CLEVELAND -- Indians starter Zach Plesac turned in his best start of his career, tossing eight scoreless frames with 11 strikeouts. He permitted just three hits on the night, but after he exited the game, he had to sit back and watch as the wheels fell off the cart.
Closer Brad Hand entered with a scoreless tie and exited after just one-third of an inning. The lefty was charged with four runs (three earned), permitting one hit, one walk and hitting one batter, as the Tribe fell to Chicago, 4-0, on Wednesday at Progressive Field.

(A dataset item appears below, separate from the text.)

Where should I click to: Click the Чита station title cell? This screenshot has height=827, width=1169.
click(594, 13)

Hand started the inning by giving up a leadoff double to Tim Anderson, before walking Yoán Moncada and plunking José Abreu. Yasmani Grandal pushed the first run across with a sacrifice fly and a two-strike catcher’s interference call reloaded the bases for Eloy Jiménez. The Indians turned to reliever Adam Cimber to escape the jam, but two more runs were charged to Hand as Cimber allowed a sac fly and an RBI single to give the White Sox a 4-0 lead.
“I got myself in trouble with the walk and the hit-by-pitch with nobody out,” Hand said. “Trying to get a strikeout there with the sac fly and then kind of fell apart right there.”

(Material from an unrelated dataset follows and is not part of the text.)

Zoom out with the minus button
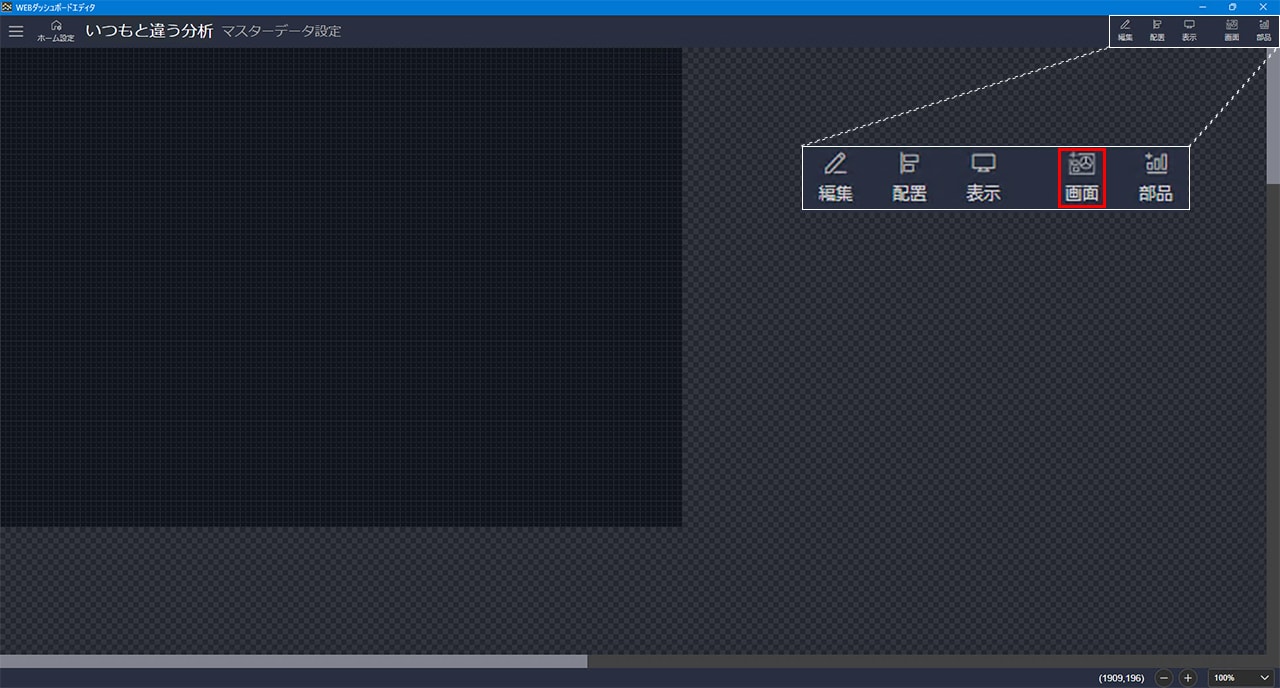The image size is (1280, 688). pyautogui.click(x=1164, y=678)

Despite the fact that Hand had already picked up two saves in his first two appearances of the season, he had given up one run in those two frames and his velocity has been two or three ticks lower than it usually is throughout a season. He was not nearly as sharp in the series finale against the White Sox as he was to start the season last year, but he said that the three-and-a-half month break from the coronavirus shutdown has nothing to do with some of these early-season problems.
“It’s tough to tell, obviously, because it is July, but I feel as good as I would if we were just leaving Spring Training,” Hand said. “I was ready to go coming into this Summer Camp and this season. I feel like my stuff’s ready. Obviously today, I only gave up the one hit. I kind of put myself in that jam. It’s not like I was getting hit around. Some things happened and I put myself in that jam.”
Although Hand feels like his stuff is ready, the radar gun isn’t quite backing his opinions. According to Baseball Savant, the 11 four-seamers he threw in his first two appearances averaged 90.8 mph and the 10 heaters he threw on Wednesday averaged 90.9 mph. His slider averaged 79.7 mph in his first two outings and sat around 79.2 mph on Wednesday. In 2019, his four-seamer averaged 92.7 mph and his slider averaged 81.2 mph.
“He don’t have anything that’s overpowering,” White Sox shortstop Tim Anderson said. “It’s just a matter of fact of getting a good swing on the ball and staying inside of it, which I did, and lead us off with a double.”
Despite the fact that Hand’s velocity has been a little bit lower than the Indians have seen in the past few seasons, Tribe manager Terry Francona is not concerned.
“Whatever [the gun is] registering, it’s about a tick or two slow,” Francona said. “So that part’s coming. That’s not the end-all, be-all. You’re looking for life, or to get some swing and miss.”
The Tribe’s offense offered no help, totaling six hits on the night and leaving the bases loaded in the bottom of the ninth inning. While the bats have gotten off to a slow start, it hadn’t yet been too much of a problem, as the rotation continues to churn out one quality start after another.
After Plesac walked off the mound in the eighth, the Tribe had Cimber warming, but elected to turn to Hand in the ninth. While he continues to build up his velocity and sharpen his stuff, the Indians will be standing behind him every step of the way.
“I mean, there’s so much trust in him as a competitor,” Francona said, “you’ve got to be patient even when it’s not that easy.”